(What needs to be done): Every entry below should be copied exactly, minus the pictures.

(Material to process):
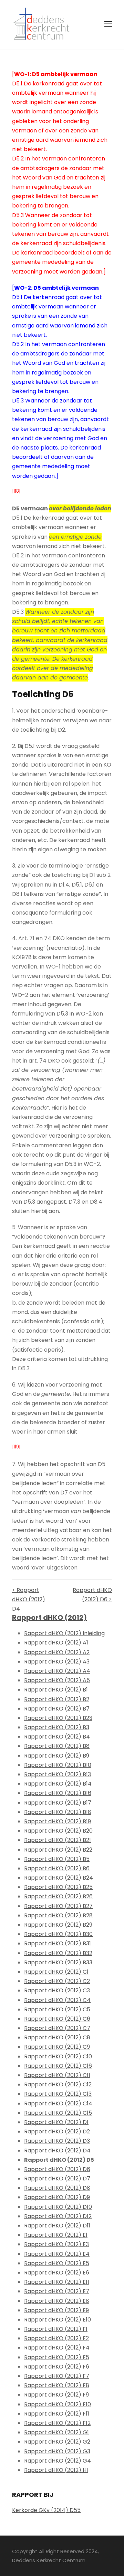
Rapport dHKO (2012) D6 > (92, 1594)
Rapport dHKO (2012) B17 (57, 1803)
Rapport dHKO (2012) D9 (57, 2197)
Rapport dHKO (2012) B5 (57, 1859)
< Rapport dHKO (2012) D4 (28, 1599)
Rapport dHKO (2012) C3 (57, 1990)
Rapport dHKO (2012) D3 (57, 2141)
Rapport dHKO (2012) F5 (56, 2357)
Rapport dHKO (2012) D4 (57, 2151)
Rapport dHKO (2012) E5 (56, 2263)
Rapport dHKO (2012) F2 (56, 2338)
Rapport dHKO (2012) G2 (57, 2442)
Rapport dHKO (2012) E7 (56, 2291)
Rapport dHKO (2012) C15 (58, 2113)
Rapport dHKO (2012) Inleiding (64, 1633)
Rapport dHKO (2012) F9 (56, 2395)
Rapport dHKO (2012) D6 (57, 2169)
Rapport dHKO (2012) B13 (57, 1774)
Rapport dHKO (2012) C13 (58, 2094)
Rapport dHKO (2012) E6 (56, 2273)
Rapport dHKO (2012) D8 (57, 2188)
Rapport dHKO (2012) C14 (58, 2103)
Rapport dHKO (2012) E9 (56, 2310)
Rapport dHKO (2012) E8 (56, 2301)
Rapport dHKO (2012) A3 (57, 1662)
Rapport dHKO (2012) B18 (57, 1812)
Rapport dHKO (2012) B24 (58, 1878)
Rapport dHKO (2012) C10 (58, 2056)
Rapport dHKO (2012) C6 (57, 2019)
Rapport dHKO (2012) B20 (58, 1831)
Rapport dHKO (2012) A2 (57, 1652)
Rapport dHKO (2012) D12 (58, 2216)
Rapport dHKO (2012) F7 (56, 2376)
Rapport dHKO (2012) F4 (57, 2348)
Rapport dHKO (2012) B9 (56, 1756)
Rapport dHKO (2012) (49, 1617)
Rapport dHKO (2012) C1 (56, 1972)
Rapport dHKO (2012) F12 (57, 2423)
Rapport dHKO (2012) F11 (56, 2414)
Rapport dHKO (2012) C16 (58, 2066)
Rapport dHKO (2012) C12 (58, 2084)
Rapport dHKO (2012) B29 (58, 1925)
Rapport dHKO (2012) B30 (58, 1934)
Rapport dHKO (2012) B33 (58, 1962)
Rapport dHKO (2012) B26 (58, 1896)
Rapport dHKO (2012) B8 (57, 1746)
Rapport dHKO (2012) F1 (55, 2329)
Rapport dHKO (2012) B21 (57, 1840)
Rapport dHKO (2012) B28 (58, 1915)
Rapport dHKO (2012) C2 (57, 1981)
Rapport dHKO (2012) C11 (57, 2075)
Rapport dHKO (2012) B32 (58, 1953)
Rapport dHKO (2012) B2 (56, 1699)
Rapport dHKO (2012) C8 (57, 2037)
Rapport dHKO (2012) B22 (58, 1850)
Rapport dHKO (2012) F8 (56, 2385)
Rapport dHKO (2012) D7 (57, 2179)
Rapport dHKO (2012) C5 (57, 2009)
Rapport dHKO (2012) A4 (57, 1671)
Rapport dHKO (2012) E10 (57, 2320)
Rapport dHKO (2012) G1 (56, 2432)
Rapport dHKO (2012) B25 (58, 1887)
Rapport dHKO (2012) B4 (57, 1737)
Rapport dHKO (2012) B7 (57, 1709)
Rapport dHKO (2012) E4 (57, 2254)
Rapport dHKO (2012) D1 (56, 2122)
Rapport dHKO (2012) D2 (57, 2131)
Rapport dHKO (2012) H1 (56, 2470)
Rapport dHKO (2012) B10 (57, 1765)
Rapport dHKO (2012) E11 (56, 2282)
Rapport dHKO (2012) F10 (57, 2404)
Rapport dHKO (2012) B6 (57, 1868)
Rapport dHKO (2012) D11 (57, 2226)
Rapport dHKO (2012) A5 (57, 1680)
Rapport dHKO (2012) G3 (57, 2451)
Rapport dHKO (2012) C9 (57, 2047)
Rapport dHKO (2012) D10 (58, 2207)
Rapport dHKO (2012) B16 (57, 1793)
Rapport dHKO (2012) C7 (57, 2028)
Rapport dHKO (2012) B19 (57, 1821)
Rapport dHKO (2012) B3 (56, 1727)
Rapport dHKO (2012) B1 (56, 1690)
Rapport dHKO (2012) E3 (56, 2244)
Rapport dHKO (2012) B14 (58, 1784)
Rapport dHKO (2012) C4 (57, 2000)
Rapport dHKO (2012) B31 (57, 1943)
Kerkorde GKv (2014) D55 (46, 2510)
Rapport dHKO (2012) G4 (57, 2461)
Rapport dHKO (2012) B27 (58, 1906)
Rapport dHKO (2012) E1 (55, 2235)
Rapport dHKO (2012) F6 (56, 2367)
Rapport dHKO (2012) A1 (56, 1643)
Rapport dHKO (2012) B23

(Reply to the task):
Rapport dHKO (2012) D6 > (92, 1594)
Rapport dHKO (2012) B17 (57, 1803)
Rapport dHKO (2012) D9 (57, 2197)
Rapport dHKO (2012) B5 (57, 1859)
< Rapport dHKO (2012) D4 (28, 1599)
Rapport dHKO (2012) C3 (57, 1990)
Rapport dHKO (2012) D3 (57, 2141)
Rapport dHKO (2012) F5 (56, 2357)
Rapport dHKO (2012) D4 (57, 2151)
Rapport dHKO (2012) E5 (56, 2263)
Rapport dHKO (2012) F2 (56, 2338)
Rapport dHKO (2012) G2 (57, 2442)
Rapport dHKO (2012) E7 (56, 2291)
Rapport dHKO (2012) C15 (58, 2113)
Rapport dHKO (2012) Inleiding (64, 1633)
Rapport dHKO (2012) F9 (56, 2395)
Rapport dHKO (2012) D6 (57, 2169)
Rapport dHKO (2012) B13 (57, 1774)
Rapport dHKO (2012) C13 (58, 2094)
Rapport dHKO (2012) E6 (56, 2273)
Rapport dHKO (2012) D8 (57, 2188)
Rapport dHKO (2012) C14 (58, 2103)
Rapport dHKO (2012) E9 (56, 2310)
Rapport dHKO (2012) E8 (56, 2301)
Rapport dHKO (2012) A3 (57, 1662)
Rapport dHKO (2012) B18 (57, 1812)
Rapport dHKO (2012) B24 (58, 1878)
Rapport dHKO (2012) C10 (58, 2056)
Rapport dHKO (2012) C6 (57, 2019)
Rapport dHKO (2012) B20 (58, 1831)
Rapport dHKO (2012) A2 (57, 1652)
Rapport dHKO (2012) D12 (58, 2216)
Rapport dHKO (2012) F7 (56, 2376)
Rapport dHKO (2012) F4 (57, 2348)
Rapport dHKO (2012) B9 (56, 1756)
Rapport dHKO (2012) (49, 1617)
Rapport dHKO (2012) C1 (56, 1972)
Rapport dHKO (2012) F12 (57, 2423)
Rapport dHKO (2012) F11 (56, 2414)
Rapport dHKO (2012) C16 (58, 2066)
Rapport dHKO (2012) C12 (58, 2084)
Rapport dHKO (2012) B29 (58, 1925)
Rapport dHKO (2012) B30 (58, 1934)
Rapport dHKO (2012) B33 (58, 1962)
Rapport dHKO (2012) B26 (58, 1896)
Rapport dHKO (2012) B8 (57, 1746)
Rapport dHKO (2012) F1 (55, 2329)
Rapport dHKO (2012) B21 (57, 1840)
Rapport dHKO (2012) B28 (58, 1915)
Rapport dHKO (2012) C2 (57, 1981)
Rapport dHKO (2012) C11 (57, 2075)
Rapport dHKO (2012) B32 (58, 1953)
Rapport dHKO (2012) B2 (56, 1699)
Rapport dHKO (2012) C8 (57, 2037)
Rapport dHKO (2012) B22 (58, 1850)
Rapport dHKO (2012) F8 (56, 2385)
Rapport dHKO (2012) D7 (57, 2179)
Rapport dHKO (2012) C5 (57, 2009)
Rapport dHKO (2012) A4 (57, 1671)
Rapport dHKO (2012) E10 (57, 2320)
Rapport dHKO (2012) G1 (56, 2432)
Rapport dHKO (2012) B25 (58, 1887)
Rapport dHKO (2012) B4 (57, 1737)
Rapport dHKO (2012) B7 (57, 1709)
Rapport dHKO (2012) E4 (57, 2254)
Rapport dHKO (2012) D1 (56, 2122)
Rapport dHKO (2012) D2 (57, 2131)
Rapport dHKO (2012) H1 (56, 2470)
Rapport dHKO (2012) B10 (57, 1765)
Rapport dHKO (2012) E11 (56, 2282)
Rapport dHKO (2012) F10 (57, 2404)
Rapport dHKO (2012) B6 (57, 1868)
Rapport dHKO (2012) D11 (57, 2226)
Rapport dHKO (2012) A5 (57, 1680)
Rapport dHKO (2012) G3 (57, 2451)
Rapport dHKO (2012) C9 (57, 2047)
Rapport dHKO (2012) D10 (58, 2207)
Rapport dHKO (2012) B16 (57, 1793)
Rapport dHKO (2012) C7 (57, 2028)
Rapport dHKO (2012) B19 (57, 1821)
Rapport dHKO (2012) B3 (56, 1727)
Rapport dHKO (2012) B1 (56, 1690)
Rapport dHKO (2012) E3 (56, 2244)
Rapport dHKO (2012) B14 (58, 1784)
Rapport dHKO (2012) C4 (57, 2000)
Rapport dHKO (2012) B31 (57, 1943)
Kerkorde GKv (2014) D55 (46, 2510)
Rapport dHKO (2012) G4 (57, 2461)
Rapport dHKO (2012) B27 (58, 1906)
Rapport dHKO (2012) E1 (55, 2235)
Rapport dHKO (2012) F6 (56, 2367)
Rapport dHKO (2012) A1 (56, 1643)
Rapport dHKO (2012) B23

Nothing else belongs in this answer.